# Exercise instructions
From the line that contains "The height and width of the screenshot is (896, 1332)." to the last line of the records below, copy everything exactly, both ends included.

Start of Supplied data

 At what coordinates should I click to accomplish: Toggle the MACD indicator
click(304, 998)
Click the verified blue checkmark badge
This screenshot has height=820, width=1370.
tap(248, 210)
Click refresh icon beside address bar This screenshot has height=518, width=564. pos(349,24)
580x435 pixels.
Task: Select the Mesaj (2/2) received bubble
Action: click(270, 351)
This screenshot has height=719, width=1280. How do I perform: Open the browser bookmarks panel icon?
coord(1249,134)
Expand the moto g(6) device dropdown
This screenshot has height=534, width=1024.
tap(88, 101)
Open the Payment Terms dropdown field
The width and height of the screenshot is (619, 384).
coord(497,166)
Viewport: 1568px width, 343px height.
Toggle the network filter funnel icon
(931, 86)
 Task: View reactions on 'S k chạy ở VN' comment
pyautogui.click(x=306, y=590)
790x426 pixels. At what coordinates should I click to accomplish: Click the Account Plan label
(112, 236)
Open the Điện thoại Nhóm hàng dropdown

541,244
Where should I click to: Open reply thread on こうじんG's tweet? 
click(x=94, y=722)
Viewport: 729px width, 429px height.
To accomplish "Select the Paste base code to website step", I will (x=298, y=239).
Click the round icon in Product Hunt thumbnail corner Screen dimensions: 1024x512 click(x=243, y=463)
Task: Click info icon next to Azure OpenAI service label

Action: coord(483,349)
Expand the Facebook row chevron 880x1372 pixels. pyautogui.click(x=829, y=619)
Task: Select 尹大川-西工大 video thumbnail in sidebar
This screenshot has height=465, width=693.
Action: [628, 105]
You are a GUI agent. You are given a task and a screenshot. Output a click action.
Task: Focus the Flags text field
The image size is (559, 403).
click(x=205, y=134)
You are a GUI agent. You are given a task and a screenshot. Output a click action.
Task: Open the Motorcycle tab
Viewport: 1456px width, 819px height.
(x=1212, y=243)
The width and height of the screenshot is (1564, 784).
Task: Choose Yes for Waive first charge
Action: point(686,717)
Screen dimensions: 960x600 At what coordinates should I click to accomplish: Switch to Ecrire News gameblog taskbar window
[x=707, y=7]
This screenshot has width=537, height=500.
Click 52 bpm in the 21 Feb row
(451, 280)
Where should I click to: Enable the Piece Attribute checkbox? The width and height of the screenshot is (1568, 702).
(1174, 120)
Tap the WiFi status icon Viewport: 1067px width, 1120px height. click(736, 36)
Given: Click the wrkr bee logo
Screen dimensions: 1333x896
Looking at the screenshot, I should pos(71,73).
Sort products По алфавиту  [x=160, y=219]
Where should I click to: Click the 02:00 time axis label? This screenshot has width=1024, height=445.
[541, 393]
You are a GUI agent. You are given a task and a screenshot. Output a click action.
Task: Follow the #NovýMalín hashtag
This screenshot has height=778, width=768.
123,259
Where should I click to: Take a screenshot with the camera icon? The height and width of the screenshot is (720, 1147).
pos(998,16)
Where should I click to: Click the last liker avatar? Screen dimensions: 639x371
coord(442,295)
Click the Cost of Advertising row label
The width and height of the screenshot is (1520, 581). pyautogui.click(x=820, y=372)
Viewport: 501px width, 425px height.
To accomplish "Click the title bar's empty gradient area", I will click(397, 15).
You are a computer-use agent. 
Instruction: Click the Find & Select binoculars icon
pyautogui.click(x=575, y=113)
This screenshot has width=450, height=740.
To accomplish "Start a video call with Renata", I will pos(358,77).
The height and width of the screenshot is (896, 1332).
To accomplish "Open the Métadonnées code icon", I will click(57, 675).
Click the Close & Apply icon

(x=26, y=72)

End of Supplied data

# Response to this exercise
The height and width of the screenshot is (896, 1332).
To accomplish "Open the Métadonnées code icon", I will click(57, 675).
Click the Close & Apply icon

(x=26, y=72)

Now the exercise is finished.